━━ Data entries

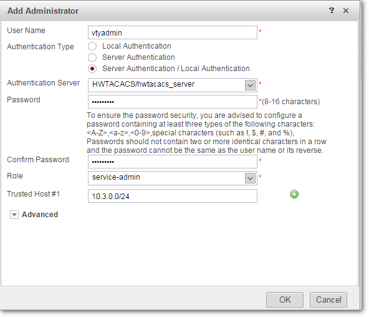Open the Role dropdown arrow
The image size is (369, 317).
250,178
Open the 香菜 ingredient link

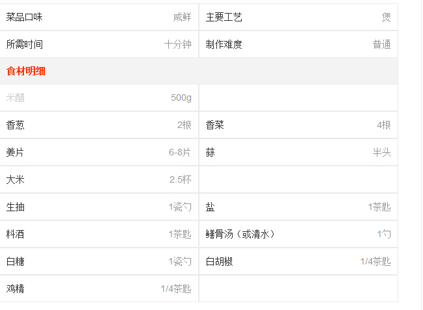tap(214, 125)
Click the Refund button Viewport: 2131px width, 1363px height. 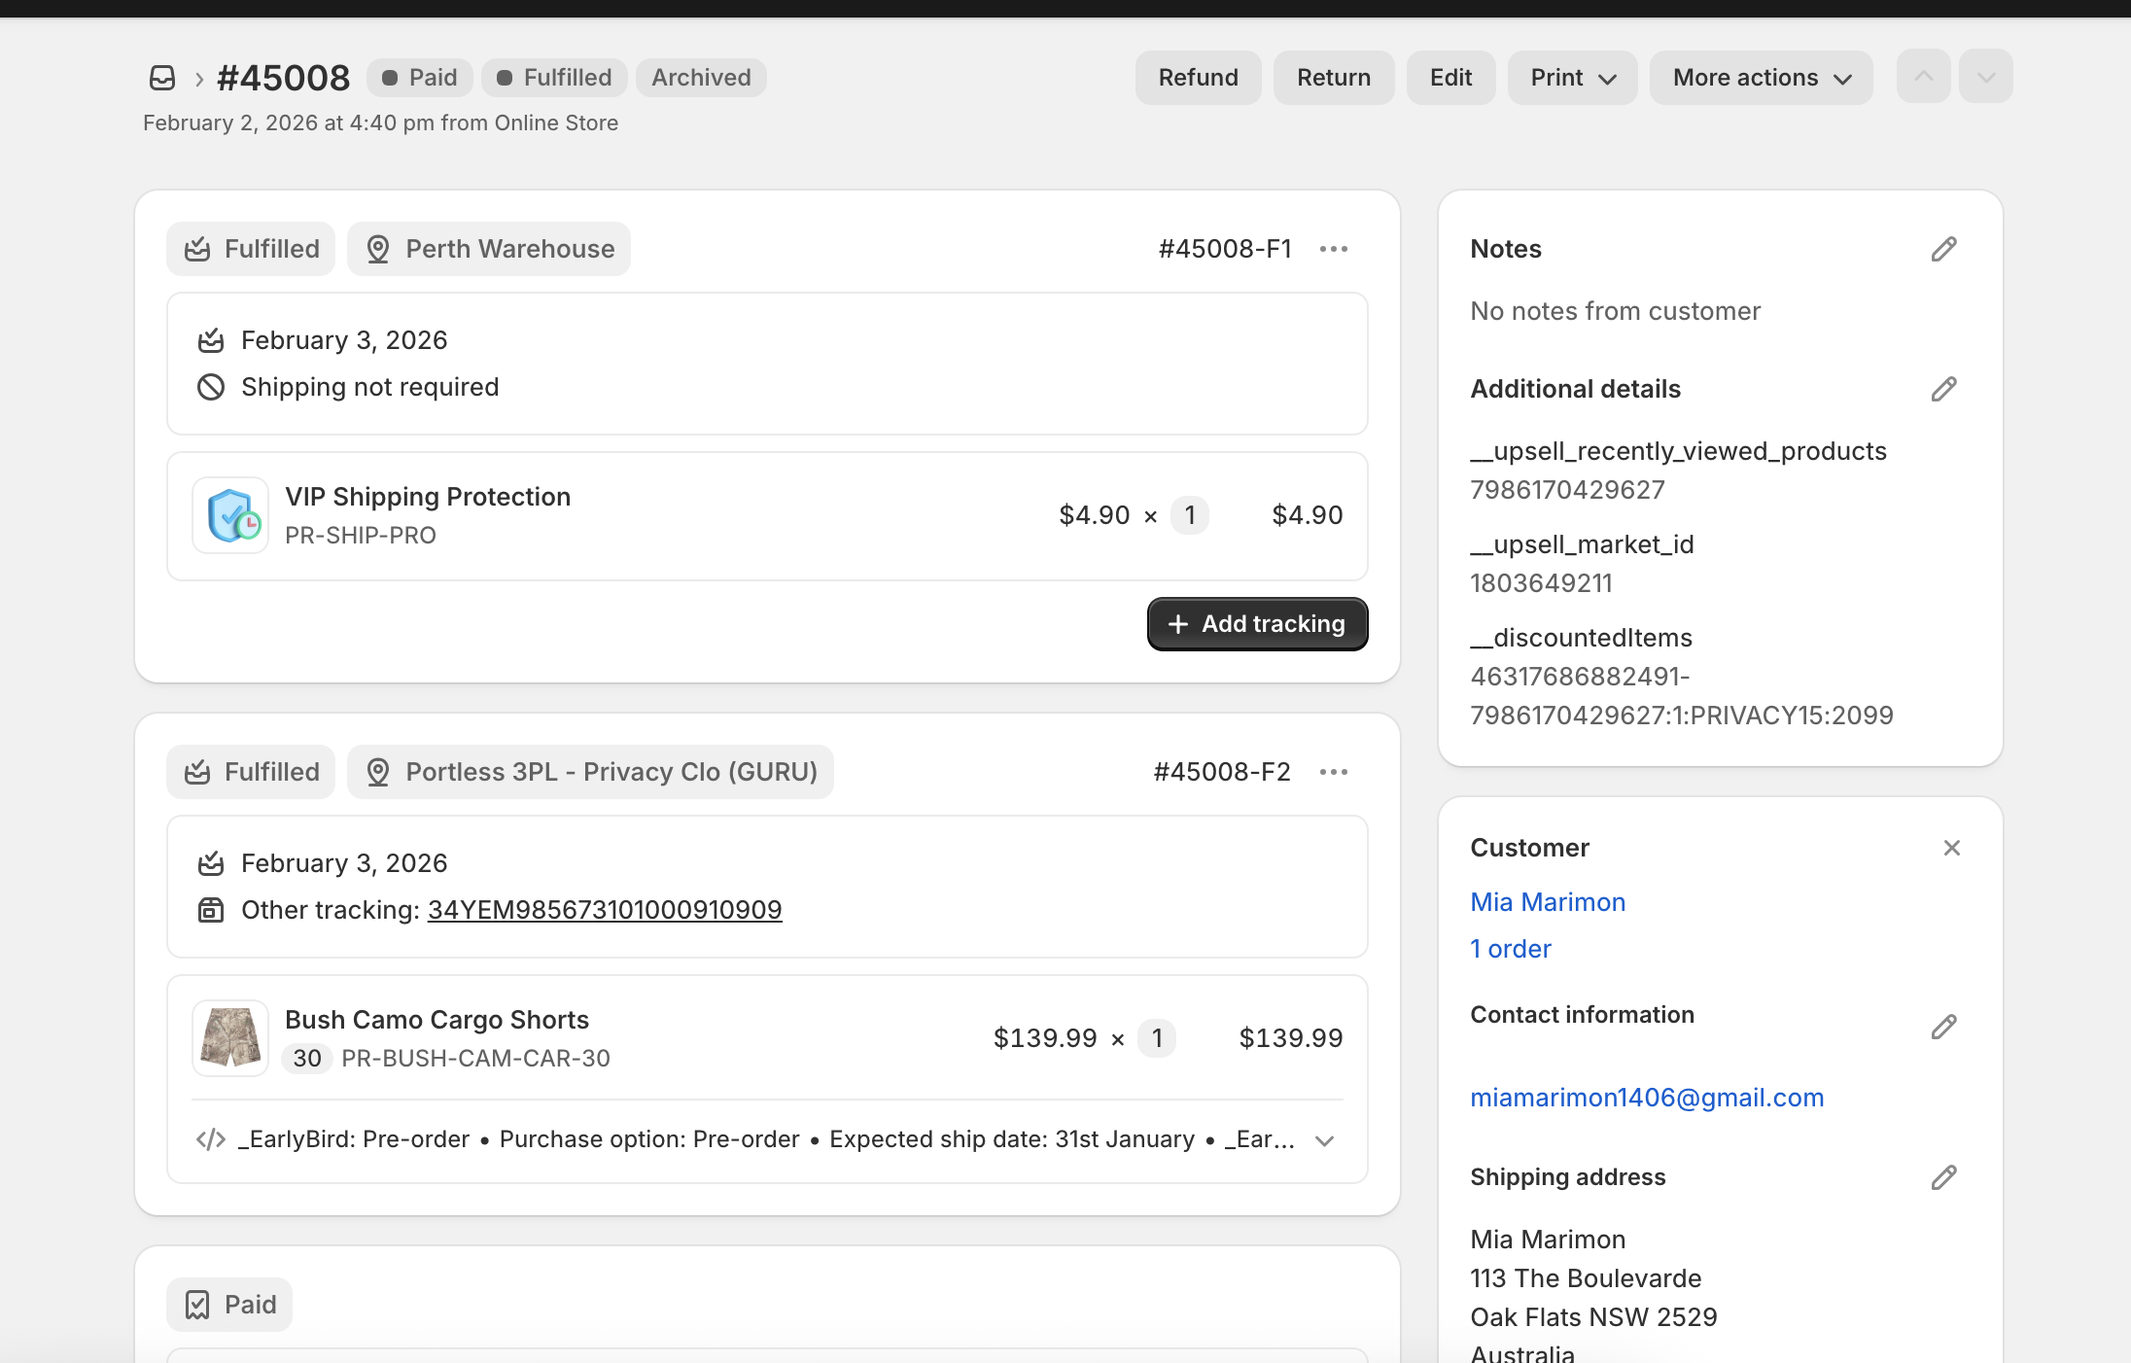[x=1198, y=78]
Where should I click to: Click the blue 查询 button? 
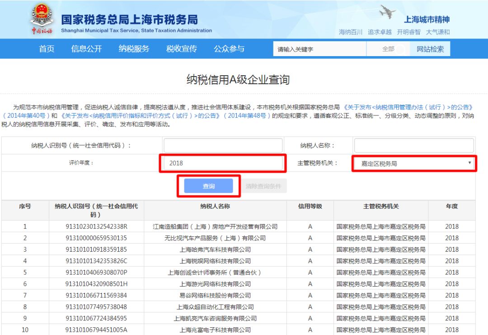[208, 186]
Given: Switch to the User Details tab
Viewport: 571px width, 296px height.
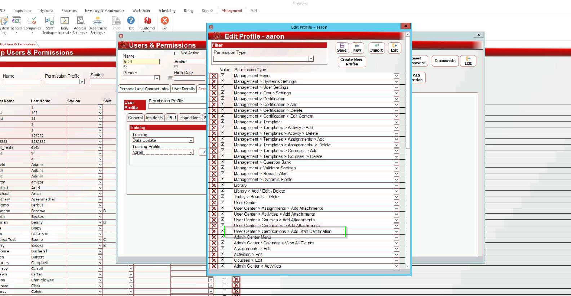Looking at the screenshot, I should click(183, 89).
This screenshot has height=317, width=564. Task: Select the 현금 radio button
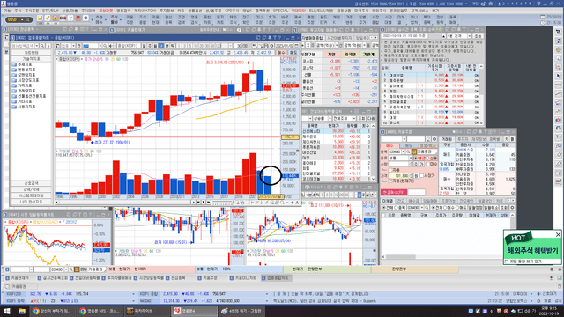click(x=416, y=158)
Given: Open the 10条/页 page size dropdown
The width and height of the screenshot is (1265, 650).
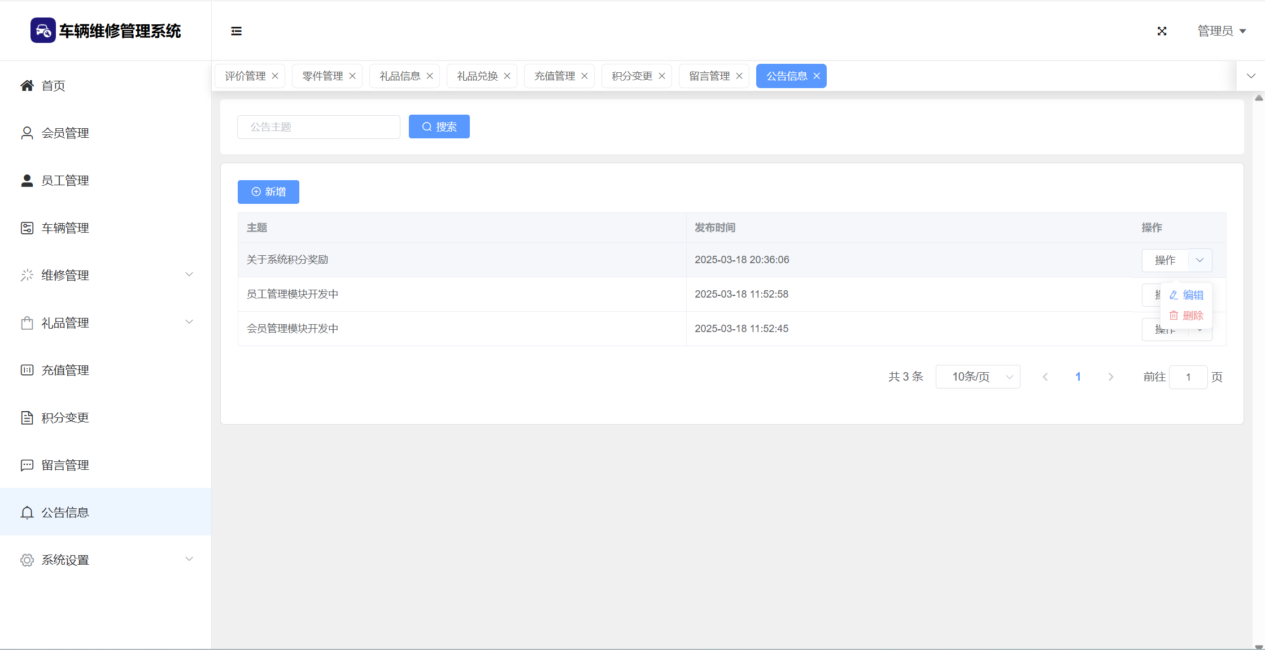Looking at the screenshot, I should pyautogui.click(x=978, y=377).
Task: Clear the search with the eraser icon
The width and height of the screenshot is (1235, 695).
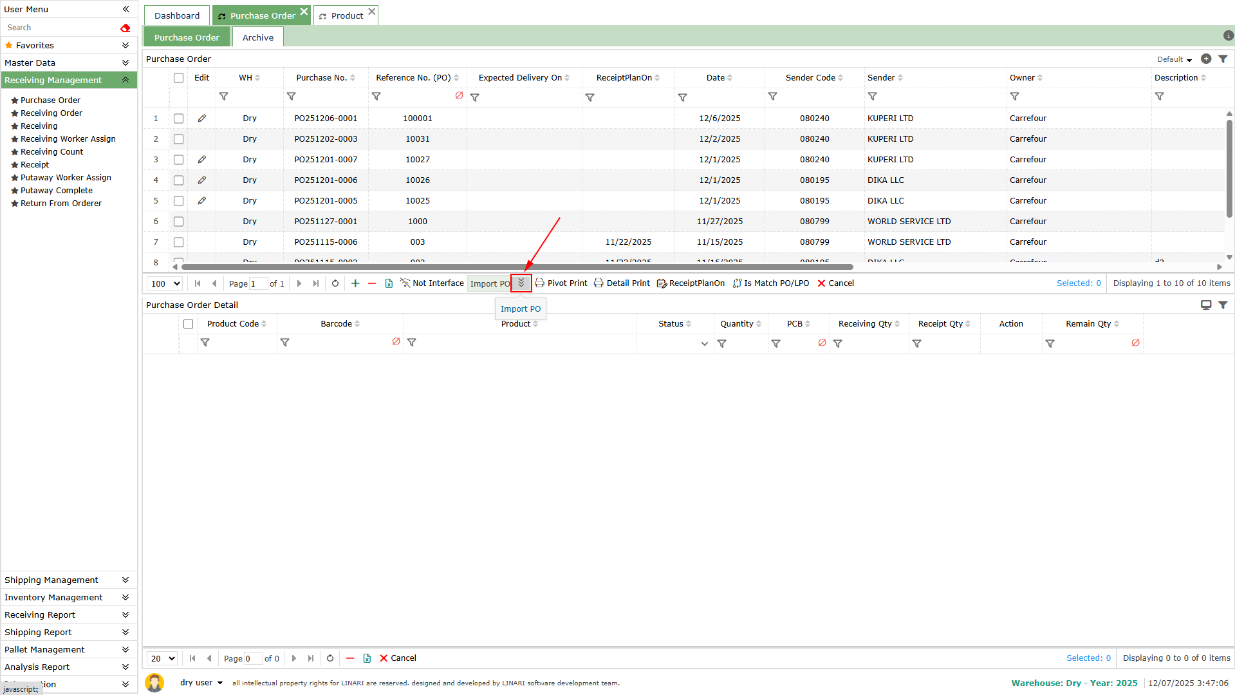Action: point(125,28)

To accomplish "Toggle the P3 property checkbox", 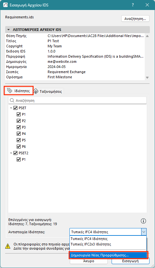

━━━━

• **Exercise goal**:
Copy each line above that contains the string "size". Case counts.

• **Expected answer**:
The image size is (369, 317).
Given: Open the 10条/页 page size dropdown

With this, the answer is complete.